▸ ASSIGNED TASK
Could you transcribe exactly the lines from the one containing "Expand the chevron" through the end of the listing below, both included, but none of the pictures?

▸ EXERCISE DATA
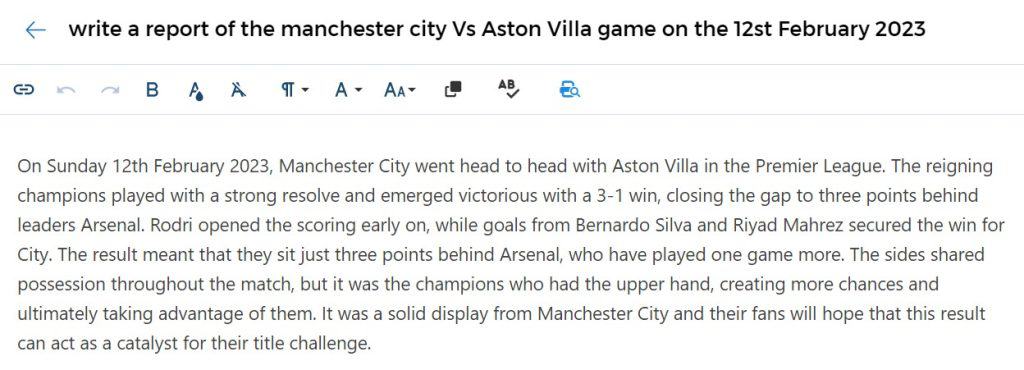The image size is (1024, 370).
Task: Select the report title prompt text
Action: coord(497,29)
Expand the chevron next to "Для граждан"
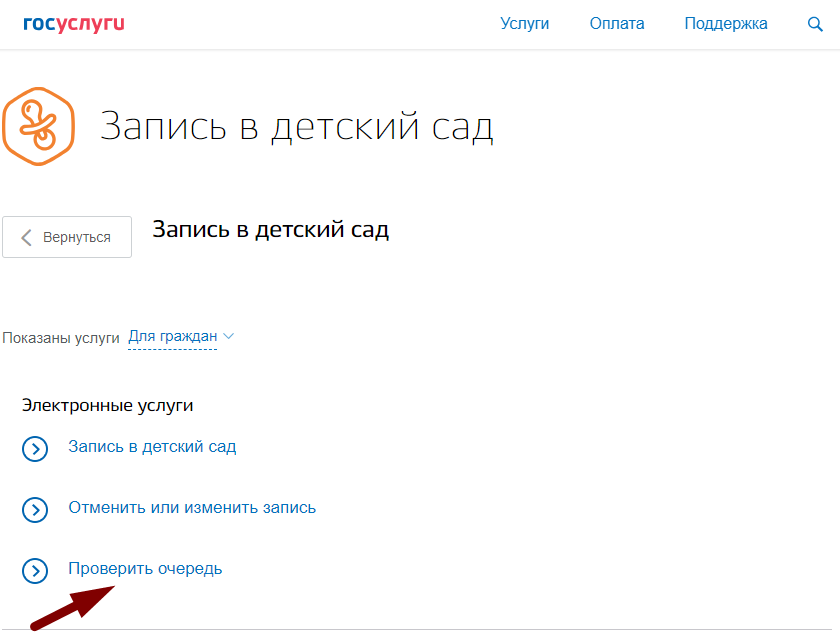 click(228, 337)

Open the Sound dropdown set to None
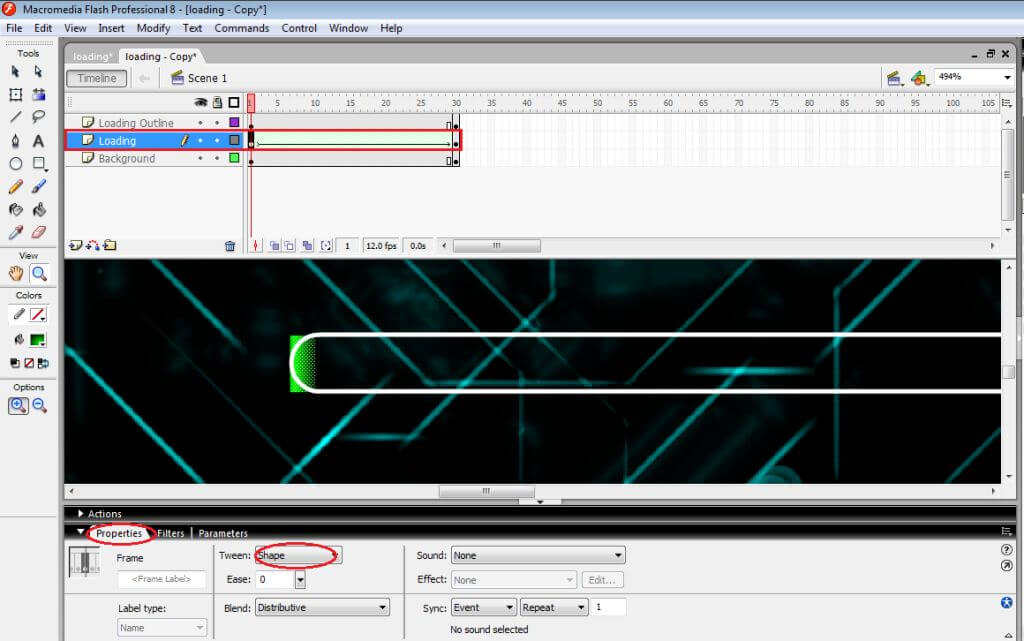pos(538,555)
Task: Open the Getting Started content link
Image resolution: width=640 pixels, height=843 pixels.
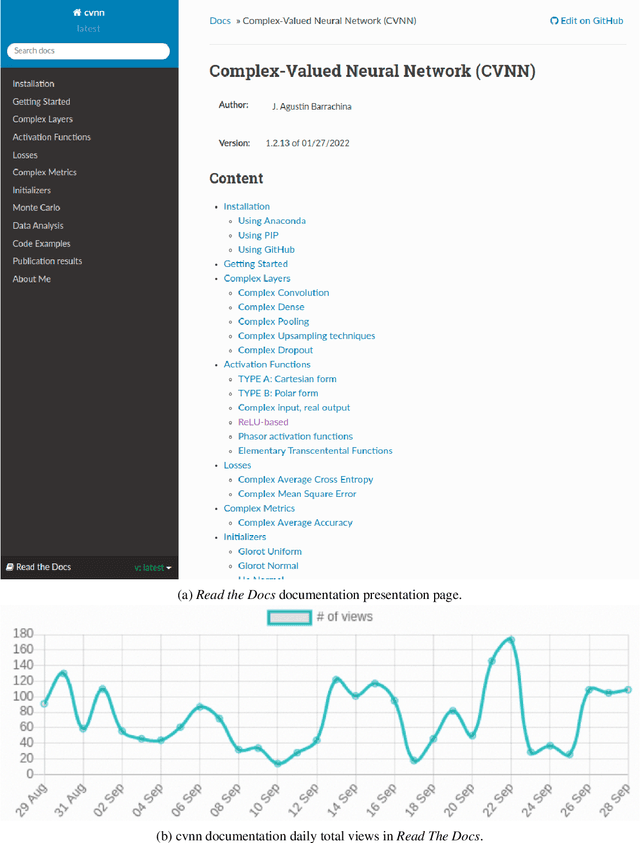Action: point(255,264)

▸ ANSWER AREA
Expand the chevron next to "Для граждан"
 click(228, 337)

Open the Sound dropdown set to None
pos(538,555)
Task: Open the Getting Started content link
Image resolution: width=640 pixels, height=843 pixels.
Action: point(255,264)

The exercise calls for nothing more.